EXERCISE DIRECTIONS
Present the lines of the listing as a JSON list of strings, one string per line with blank lines omitted, beginning at the line that contains "Pin the Program.cs tab" and ending after the line that contains "[x=203, y=82]".

GIVEN ENTRIES

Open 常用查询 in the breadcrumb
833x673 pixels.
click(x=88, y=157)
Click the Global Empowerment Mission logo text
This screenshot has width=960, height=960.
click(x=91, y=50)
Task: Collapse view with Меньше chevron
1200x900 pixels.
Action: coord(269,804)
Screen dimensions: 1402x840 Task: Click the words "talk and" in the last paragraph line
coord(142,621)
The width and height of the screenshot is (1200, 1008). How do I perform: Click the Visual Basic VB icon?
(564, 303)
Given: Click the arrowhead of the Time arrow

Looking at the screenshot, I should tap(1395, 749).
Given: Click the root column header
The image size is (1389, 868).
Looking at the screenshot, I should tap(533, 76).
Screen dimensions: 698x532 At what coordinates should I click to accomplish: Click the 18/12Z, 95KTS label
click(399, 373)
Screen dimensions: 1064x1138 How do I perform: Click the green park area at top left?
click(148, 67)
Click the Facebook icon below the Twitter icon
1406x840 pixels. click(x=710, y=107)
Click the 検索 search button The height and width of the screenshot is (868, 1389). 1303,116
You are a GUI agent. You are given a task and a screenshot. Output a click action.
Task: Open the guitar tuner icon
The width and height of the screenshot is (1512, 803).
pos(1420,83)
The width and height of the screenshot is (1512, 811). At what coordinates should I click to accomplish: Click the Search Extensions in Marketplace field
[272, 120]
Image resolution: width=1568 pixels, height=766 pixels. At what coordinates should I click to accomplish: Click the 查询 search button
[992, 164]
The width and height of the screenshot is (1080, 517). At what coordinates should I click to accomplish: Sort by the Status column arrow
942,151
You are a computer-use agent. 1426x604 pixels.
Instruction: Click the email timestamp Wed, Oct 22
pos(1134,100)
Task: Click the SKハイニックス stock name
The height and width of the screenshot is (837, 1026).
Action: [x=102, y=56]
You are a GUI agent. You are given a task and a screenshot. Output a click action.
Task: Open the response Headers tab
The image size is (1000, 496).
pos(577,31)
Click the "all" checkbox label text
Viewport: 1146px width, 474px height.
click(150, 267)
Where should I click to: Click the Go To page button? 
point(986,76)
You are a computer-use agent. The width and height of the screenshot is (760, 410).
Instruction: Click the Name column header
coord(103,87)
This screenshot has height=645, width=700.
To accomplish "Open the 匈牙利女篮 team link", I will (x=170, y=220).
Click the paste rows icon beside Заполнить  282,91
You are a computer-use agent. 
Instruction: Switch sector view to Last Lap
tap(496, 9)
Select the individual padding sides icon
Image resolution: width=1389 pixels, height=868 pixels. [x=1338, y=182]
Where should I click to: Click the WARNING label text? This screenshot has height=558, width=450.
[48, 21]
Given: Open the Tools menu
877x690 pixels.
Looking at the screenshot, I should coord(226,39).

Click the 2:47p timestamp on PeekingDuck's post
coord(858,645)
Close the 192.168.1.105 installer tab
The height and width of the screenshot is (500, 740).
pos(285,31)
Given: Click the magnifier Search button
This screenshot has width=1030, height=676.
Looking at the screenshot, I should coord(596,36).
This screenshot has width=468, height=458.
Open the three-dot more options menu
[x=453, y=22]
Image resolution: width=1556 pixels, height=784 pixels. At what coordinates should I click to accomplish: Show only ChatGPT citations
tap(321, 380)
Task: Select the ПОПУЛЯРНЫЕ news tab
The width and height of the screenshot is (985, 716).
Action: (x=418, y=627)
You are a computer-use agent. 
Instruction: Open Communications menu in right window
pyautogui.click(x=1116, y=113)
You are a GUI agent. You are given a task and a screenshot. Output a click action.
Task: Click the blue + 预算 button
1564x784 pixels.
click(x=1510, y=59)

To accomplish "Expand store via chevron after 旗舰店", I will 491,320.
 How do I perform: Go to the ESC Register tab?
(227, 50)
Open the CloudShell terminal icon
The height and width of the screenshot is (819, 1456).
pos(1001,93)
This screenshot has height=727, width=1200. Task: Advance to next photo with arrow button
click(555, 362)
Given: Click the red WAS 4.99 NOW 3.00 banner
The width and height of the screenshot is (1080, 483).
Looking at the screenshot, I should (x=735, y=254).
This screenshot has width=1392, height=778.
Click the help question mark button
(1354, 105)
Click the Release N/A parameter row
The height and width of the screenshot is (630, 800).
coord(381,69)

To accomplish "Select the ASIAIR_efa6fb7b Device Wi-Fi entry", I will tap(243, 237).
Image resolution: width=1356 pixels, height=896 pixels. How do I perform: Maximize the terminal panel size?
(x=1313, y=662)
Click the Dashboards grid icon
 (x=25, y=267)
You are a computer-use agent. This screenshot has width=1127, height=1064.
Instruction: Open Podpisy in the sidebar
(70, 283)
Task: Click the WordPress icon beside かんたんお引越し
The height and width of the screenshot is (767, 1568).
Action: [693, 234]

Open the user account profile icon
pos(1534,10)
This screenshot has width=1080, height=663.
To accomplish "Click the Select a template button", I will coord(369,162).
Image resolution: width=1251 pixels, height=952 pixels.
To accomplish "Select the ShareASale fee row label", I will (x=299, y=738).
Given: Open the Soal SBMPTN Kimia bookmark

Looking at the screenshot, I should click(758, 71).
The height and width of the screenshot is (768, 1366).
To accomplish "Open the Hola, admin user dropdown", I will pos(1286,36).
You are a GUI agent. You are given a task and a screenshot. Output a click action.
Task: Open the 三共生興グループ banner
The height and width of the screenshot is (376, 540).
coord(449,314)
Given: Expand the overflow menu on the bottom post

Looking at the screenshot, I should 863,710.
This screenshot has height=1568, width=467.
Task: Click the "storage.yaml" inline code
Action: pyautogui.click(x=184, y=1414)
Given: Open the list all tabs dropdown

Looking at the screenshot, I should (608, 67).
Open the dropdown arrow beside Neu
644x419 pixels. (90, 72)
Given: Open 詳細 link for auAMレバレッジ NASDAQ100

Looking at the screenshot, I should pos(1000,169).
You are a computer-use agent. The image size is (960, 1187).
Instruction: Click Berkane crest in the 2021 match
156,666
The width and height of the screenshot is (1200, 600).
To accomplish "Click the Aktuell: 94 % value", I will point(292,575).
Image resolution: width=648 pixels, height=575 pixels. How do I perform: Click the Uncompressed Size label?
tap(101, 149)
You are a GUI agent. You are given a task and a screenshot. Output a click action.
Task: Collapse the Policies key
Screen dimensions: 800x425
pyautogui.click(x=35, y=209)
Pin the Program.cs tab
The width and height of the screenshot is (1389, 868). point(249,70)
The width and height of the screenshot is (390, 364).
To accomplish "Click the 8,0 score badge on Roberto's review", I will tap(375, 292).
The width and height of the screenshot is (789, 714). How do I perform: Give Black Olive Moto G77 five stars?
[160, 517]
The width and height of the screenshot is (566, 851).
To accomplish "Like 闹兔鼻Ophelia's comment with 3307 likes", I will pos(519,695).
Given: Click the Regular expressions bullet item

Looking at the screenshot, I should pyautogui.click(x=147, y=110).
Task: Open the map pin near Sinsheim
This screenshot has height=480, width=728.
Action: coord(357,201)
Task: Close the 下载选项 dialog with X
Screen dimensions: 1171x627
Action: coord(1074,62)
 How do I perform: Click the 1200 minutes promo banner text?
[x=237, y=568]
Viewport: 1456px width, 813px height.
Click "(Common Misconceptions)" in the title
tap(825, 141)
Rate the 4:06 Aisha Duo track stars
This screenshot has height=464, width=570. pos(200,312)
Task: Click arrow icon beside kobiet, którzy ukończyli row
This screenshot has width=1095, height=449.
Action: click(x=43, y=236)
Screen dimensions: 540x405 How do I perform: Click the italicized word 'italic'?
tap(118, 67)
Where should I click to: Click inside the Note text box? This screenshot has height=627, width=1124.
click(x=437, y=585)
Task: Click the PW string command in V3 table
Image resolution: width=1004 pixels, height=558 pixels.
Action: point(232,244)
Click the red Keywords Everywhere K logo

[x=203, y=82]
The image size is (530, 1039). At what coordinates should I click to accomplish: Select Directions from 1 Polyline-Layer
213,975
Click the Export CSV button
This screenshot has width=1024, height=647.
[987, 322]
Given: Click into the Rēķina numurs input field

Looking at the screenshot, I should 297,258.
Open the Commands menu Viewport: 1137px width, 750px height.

ANSWER TO THIS TASK
[
  "Pin the Program.cs tab",
  "The width and height of the screenshot is (1389, 868). point(249,70)",
  "The width and height of the screenshot is (390, 364).",
  "To accomplish \"Click the 8,0 score badge on Roberto's review\", I will tap(375, 292).",
  "The width and height of the screenshot is (789, 714). How do I perform: Give Black Olive Moto G77 five stars?",
  "[160, 517]",
  "The width and height of the screenshot is (566, 851).",
  "To accomplish \"Like 闹兔鼻Ophelia's comment with 3307 likes\", I will pos(519,695).",
  "Given: Click the Regular expressions bullet item",
  "Looking at the screenshot, I should pyautogui.click(x=147, y=110).",
  "Task: Open the map pin near Sinsheim",
  "This screenshot has height=480, width=728.",
  "Action: coord(357,201)",
  "Task: Close the 下载选项 dialog with X",
  "Screen dimensions: 1171x627",
  "Action: coord(1074,62)",
  " How do I perform: Click the 1200 minutes promo banner text?",
  "[x=237, y=568]",
  "Viewport: 1456px width, 813px height.",
  "Click \"(Common Misconceptions)\" in the title",
  "tap(825, 141)",
  "Rate the 4:06 Aisha Duo track stars",
  "This screenshot has height=464, width=570. pos(200,312)",
  "Task: Click arrow icon beside kobiet, którzy ukończyli row",
  "This screenshot has width=1095, height=449.",
  "Action: click(x=43, y=236)",
  "Screen dimensions: 540x405 How do I perform: Click the italicized word 'italic'?",
  "tap(118, 67)",
  "Where should I click to: Click inside the Note text box? This screenshot has height=627, width=1124.",
  "click(x=437, y=585)",
  "Task: Click the PW string command in V3 table",
  "Image resolution: width=1004 pixels, height=558 pixels.",
  "Action: point(232,244)",
  "Click the red Keywords Everywhere K logo",
  "[x=203, y=82]"
]